So where can we find common ground with Islam? What is there for us in the Qur’an and the Hadith?
Qur’an means recitation. In 610 Muhammad was on retreat in a mountain cave near Mecca, when the Angel Gabriel came and commanded him to “recite.” Like any good prophet, Muhammad refused, but Gabriel squeezed him tighter and tighter, till Muhammad began to recite the first words of the Qur’an. Muhammad was terrified, sure he had been possessed by demons. His wife, Khadijah, an older woman, a business woman, wealthy in her own right, helped convince him he had, indeed, received the true word of God. Over the next 22 years, Muhammad recited all the verses of the Qur’an. He also led a movement that took over the entire Arab world, bringing harmony to an area that had known only intertribal warfare.
The Hadith, the second of the Holy writings of Islam, include traditional sayings of Muhammad and later Islamic authorities. By the ninth century over 600,000 Hadith had been recorded; these were later edited down to only 25,000. And, of course, revelation was sealed at that point. No prophet can come after Muhammed and no further Hadith are possible. 21st century Islam is frozen in 9th Century understandings.

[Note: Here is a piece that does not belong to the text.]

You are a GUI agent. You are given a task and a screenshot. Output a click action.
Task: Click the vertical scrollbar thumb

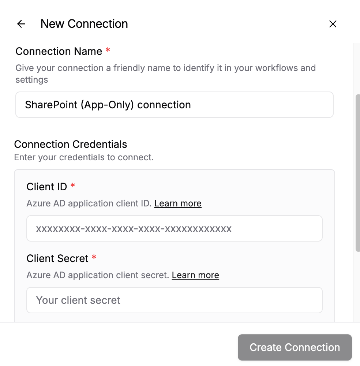(357, 172)
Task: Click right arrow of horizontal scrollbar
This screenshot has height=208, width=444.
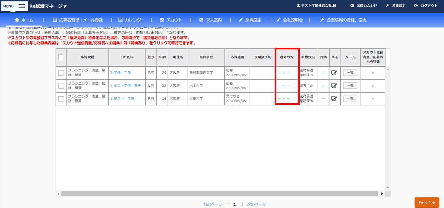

Mohammed took a tribal Arabian Society, a society where violence and conflict was a way of life, and introduced a society based on harmony.

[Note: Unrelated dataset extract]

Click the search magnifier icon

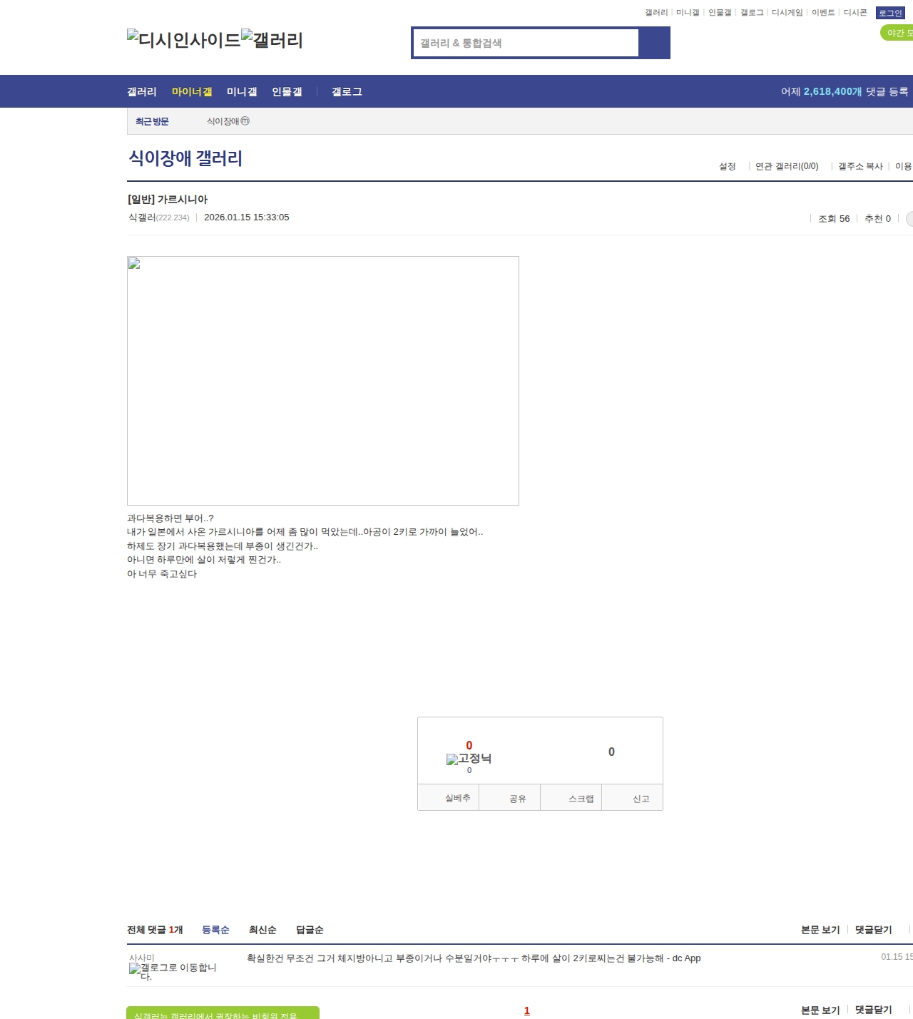click(x=654, y=43)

The religion Mohammed believed he was called to proclaim came from the Arabian tribal codes of devotion, loyalty and submission. Muhammad took these codes and instead of submission to the tribe, required submission to Allah. Contending tribes were now joined in submission to this new, greater Truth.
Submission. That is how the religion got its name. Islam means submission, or surrender, but it means more than that. Salaam, the origin of the word Islam, means peace, and the submission of Islam is that peace that comes with submission to a greater truth, it connotes the serenity that follows self-giving.
The first Surah, or verse, from the Qur’an, says “Guide us in the straight path.” Islam tells us in no uncertain terms what that straight path is, what God demands of us. There is that which is forbidden, there is that which is allowed, there is that which is required. The highest of these requirements form the five pillars of Islam, the things shared by all Muslims everywhere, the things Muslims devote their lives to, submit their lives to.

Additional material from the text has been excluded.